À la suite du rapport de l’Efsa, la Commission européenne avait proposé de le ré-homologer pour 10 ans. Les États membres devaient alors trancher. Aucune majorité qualifiée ne s’est dégagée. Marc Fesneau, le ministre de l’Agriculture n’a pas approuvé cette ré-homologation et a préféré s’abstenir. « La France attend que la proposition de la Commission converge vers l’idée d’une ré-homologation sous condition d’usage », explique Marc Fesneau, dans un entretien accordé à nos confrères de l’AFP. La France demande un renouvellement de 7 ans au lieu de 10, et souhaite également que les conditions d’utilisation du glyphosate actuellement en vigueur en France soient adoptées au niveau européen. « Partout où on peut trouver des alternatives, il n’y a plus d’utilisation du glyphosate possible », a-t-il déclaré le 25 octobre dernier devant le Sénat. Il a justifié ne pas s’opposer en soi au renouvellement de la molécule via la célèbre formule « s’il n’y a pas de solution, il n’y a pas d’interdiction ». On peut cependant se demander s’il y a réellement des alternatives pour toutes les restrictions imposées en France aujourd’hui. La réalité de la plaine pourrait en faire douter.

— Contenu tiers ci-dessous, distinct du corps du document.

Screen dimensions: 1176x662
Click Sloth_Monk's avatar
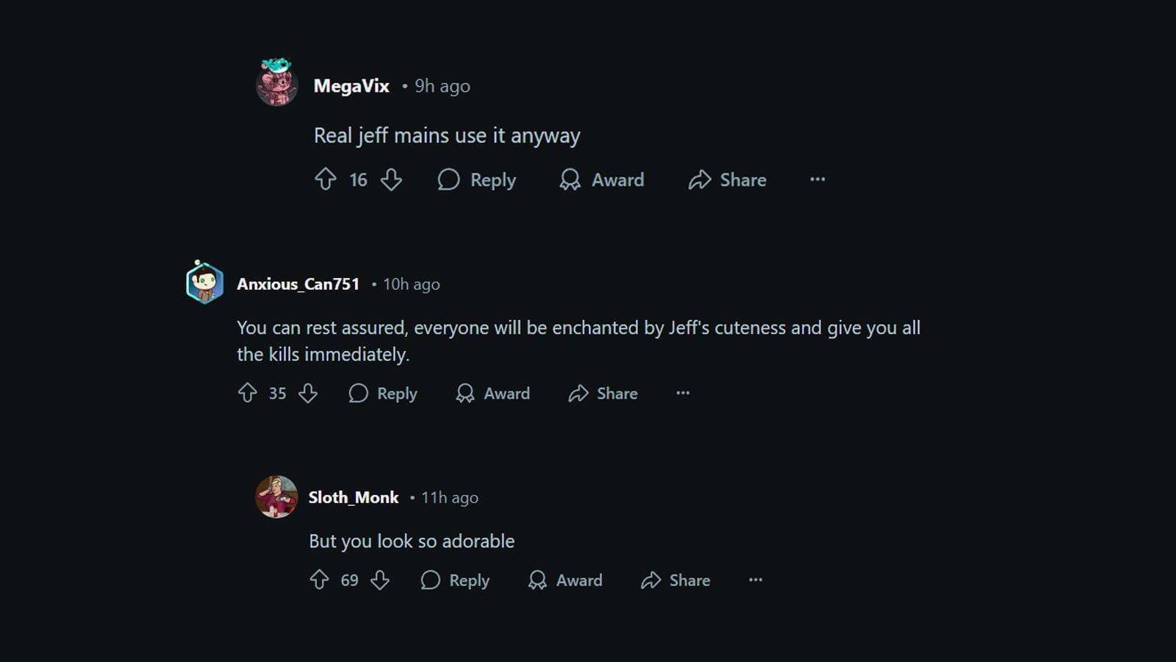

Mais il faut aussi voir l’autre côté de la pièce de cette position : dans le compte rendu du Scopaff, la France explique aussi vouloir « éviter de possibles distorsions de concurrence », comme celles qui existent déjà aujourd’hui. Un moindre mal ? Quoi qu’il en soit, le sort de la célèbre molécule va être maintenant débattu en comité d’appel, et ce, avant le 15 décembre, date de la fin de son homologation.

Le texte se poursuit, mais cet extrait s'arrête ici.